:: WORK INSTRUCTION ::
Look at the data below and print exactly the lines from its first line through the line with "This screenshot has height=868, width=391."; the pictures stay out of the copy.

:: Saved entries ::
*** Begin section ***

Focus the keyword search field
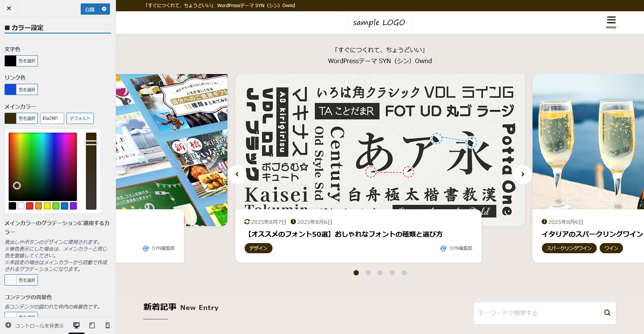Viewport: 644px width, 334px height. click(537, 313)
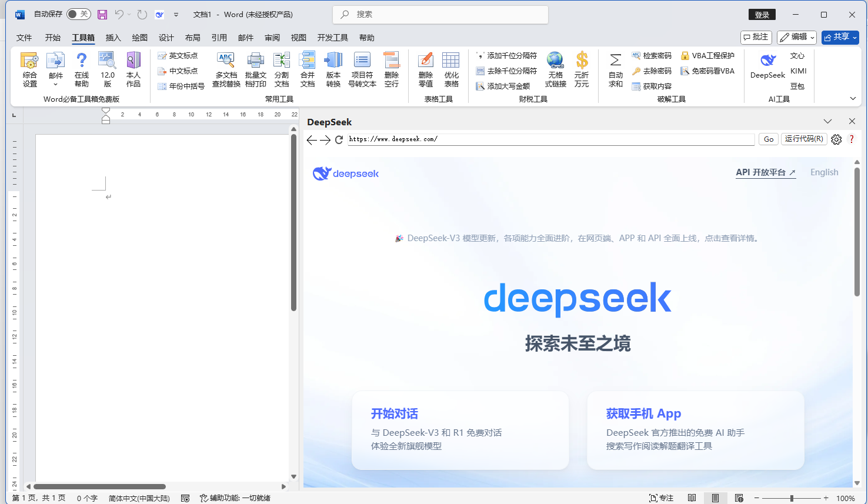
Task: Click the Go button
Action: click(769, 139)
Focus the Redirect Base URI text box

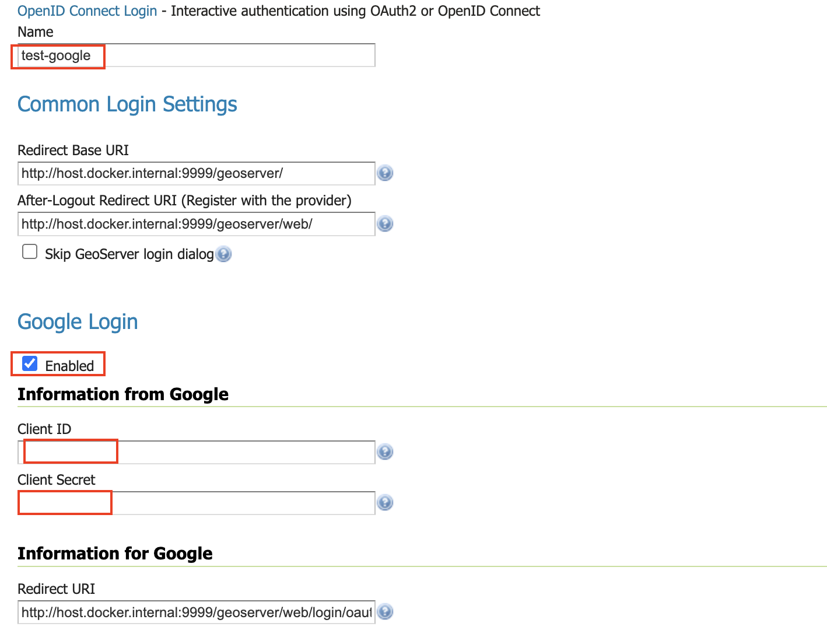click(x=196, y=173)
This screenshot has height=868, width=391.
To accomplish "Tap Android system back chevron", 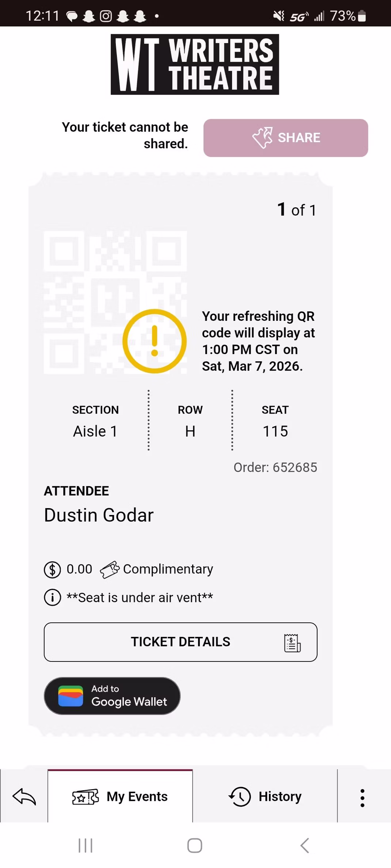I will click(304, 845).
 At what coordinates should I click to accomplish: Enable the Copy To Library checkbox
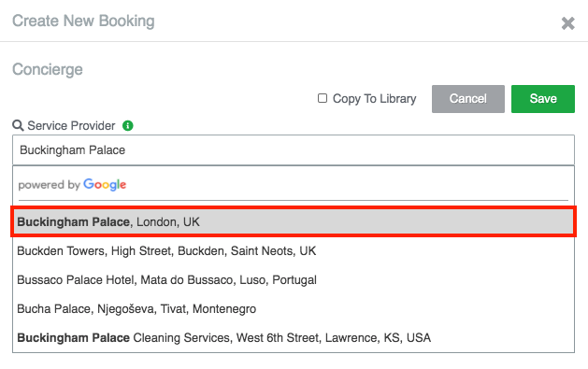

*** End section ***

:: ANSWER AREA ::
Focus the keyword search field
Viewport: 644px width, 334px height. click(537, 313)
Task: Click the Go button
Action: click(769, 139)
Focus the Redirect Base URI text box

click(x=196, y=173)
This screenshot has height=868, width=391.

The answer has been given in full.